ENTRIES SUPPLIED:

● ● ● ● ● ● ●

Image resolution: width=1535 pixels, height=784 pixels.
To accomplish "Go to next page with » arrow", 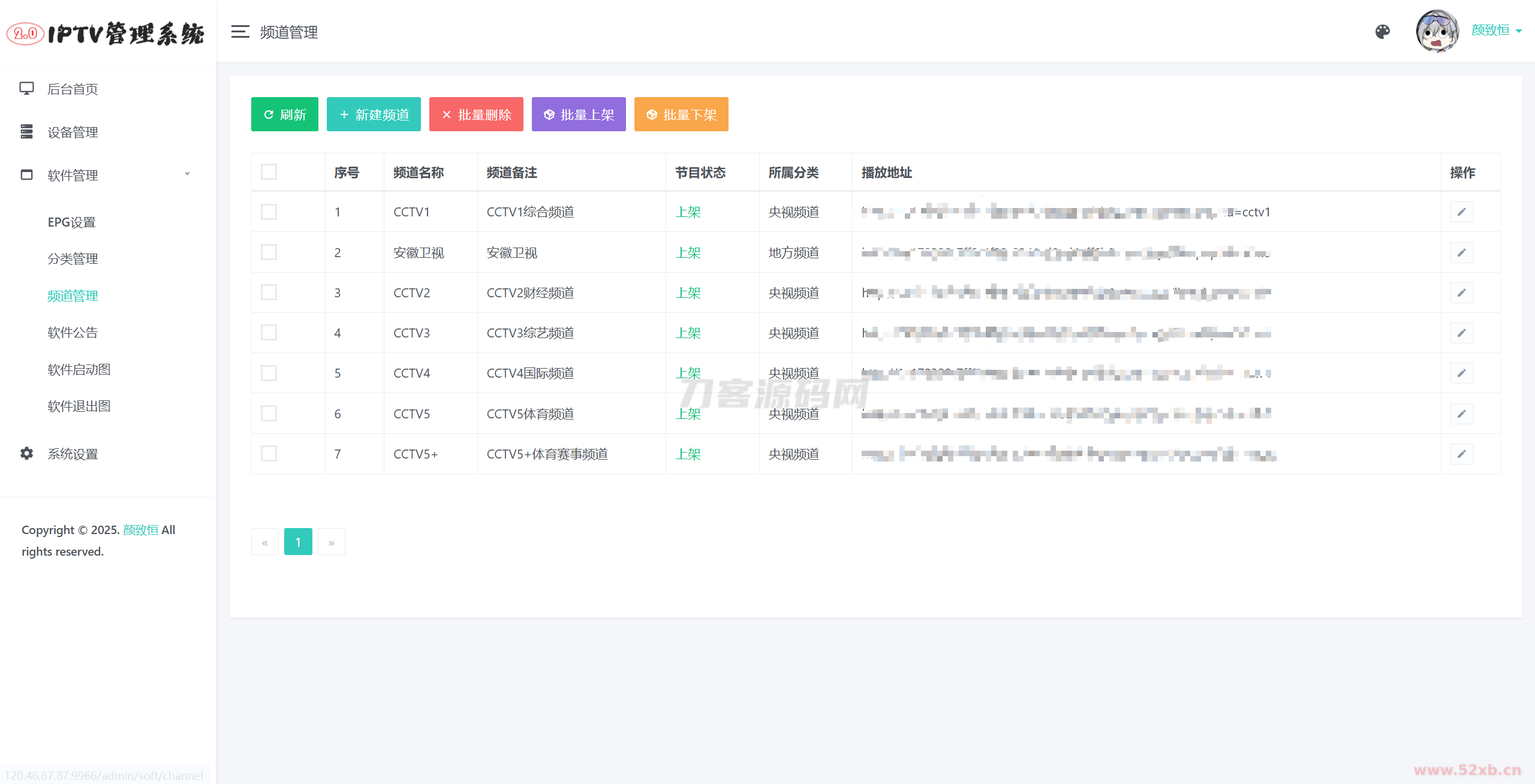I will click(331, 542).
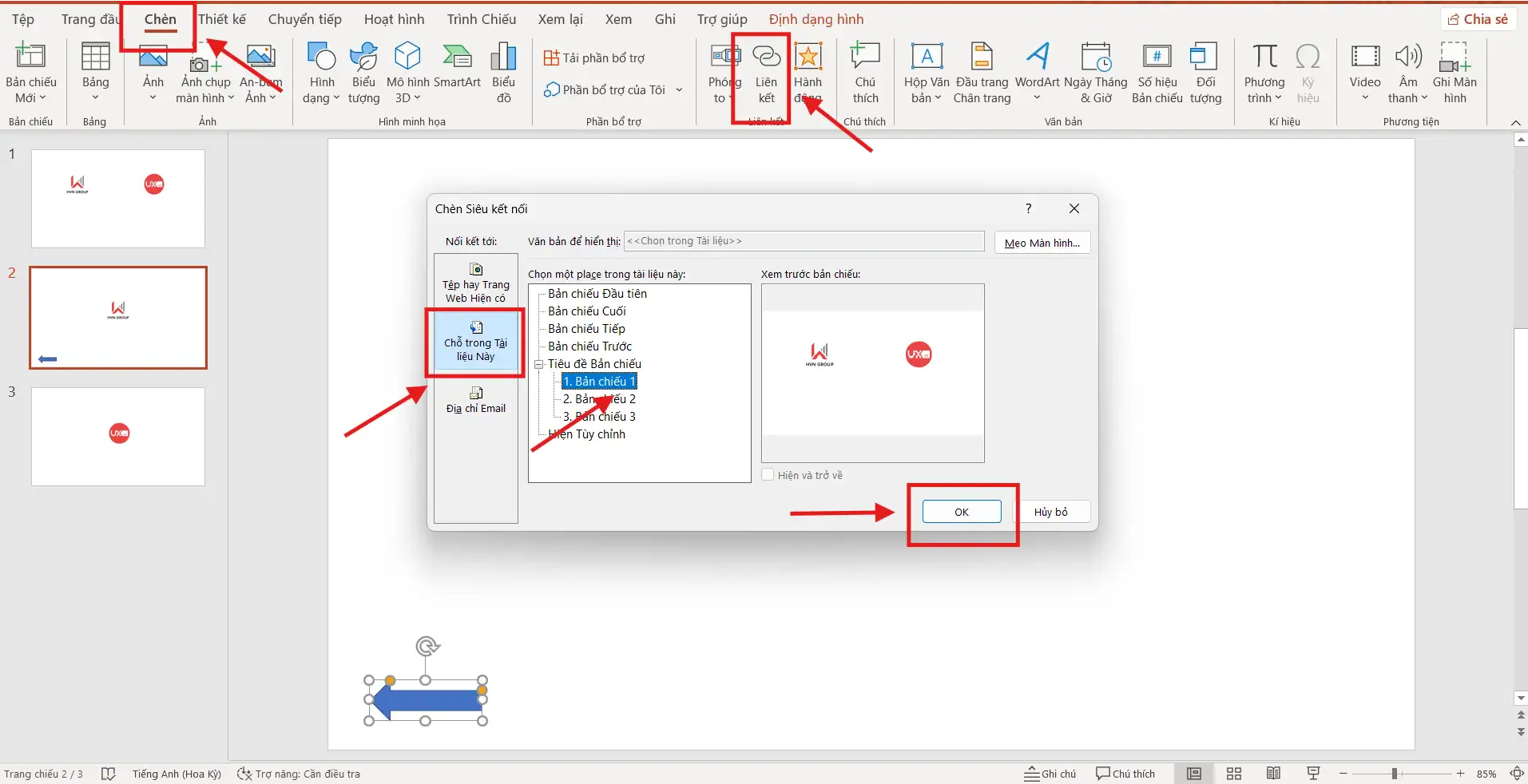Collapse the Tiêu đề Bản chiếu tree node
The height and width of the screenshot is (784, 1528).
(540, 363)
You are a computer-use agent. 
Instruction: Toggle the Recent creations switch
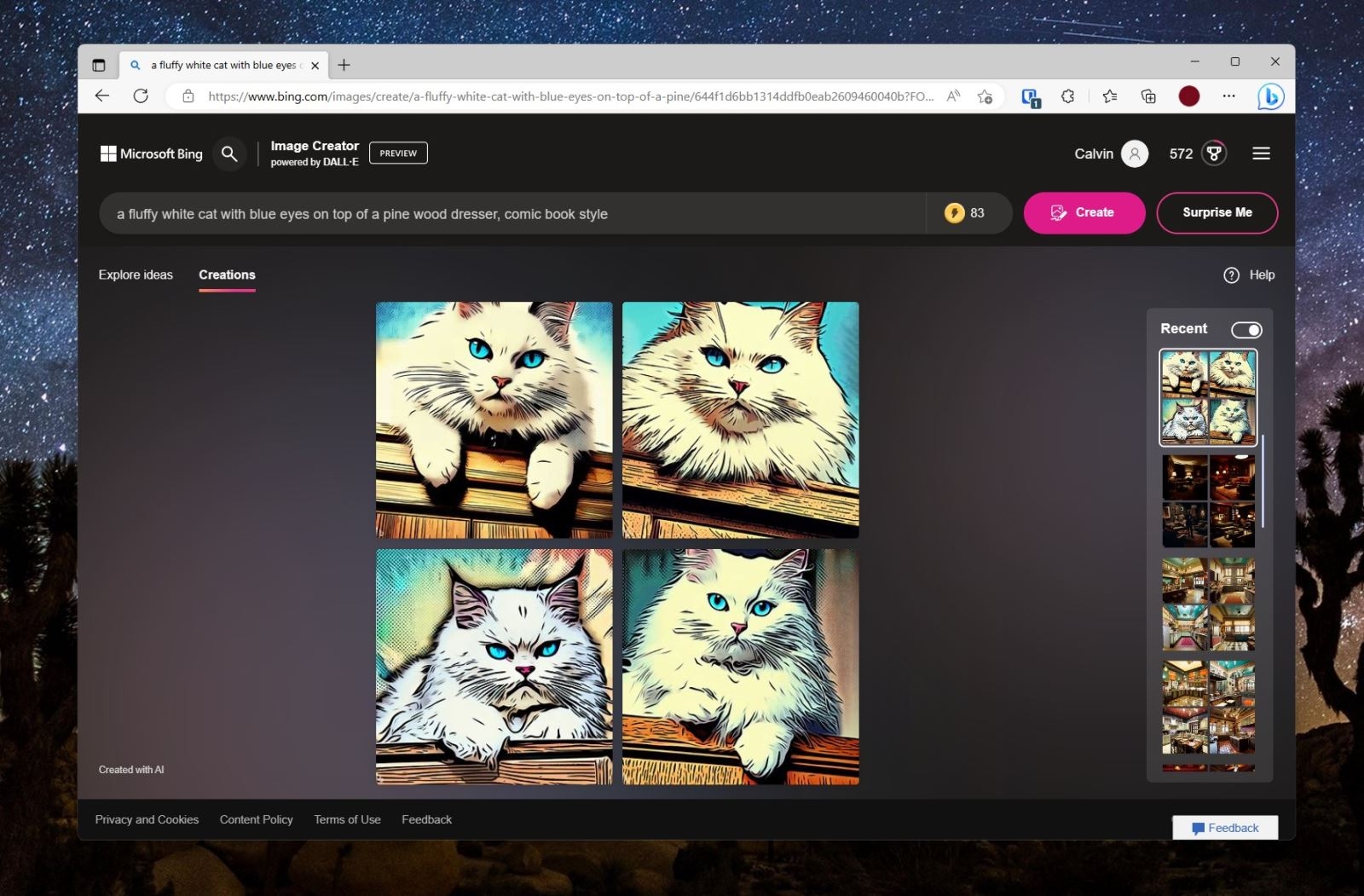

● ● ● ● ● ● ●

EXERCISE GOAL: What is needed is a verbatim copy of the lines running from the one with "You are a computer-use agent." through the last line of the listing above, excluding any pictures.

ANSWER TO THIS EXERCISE:
You are a computer-use agent. 
Instruction: Toggle the Recent creations switch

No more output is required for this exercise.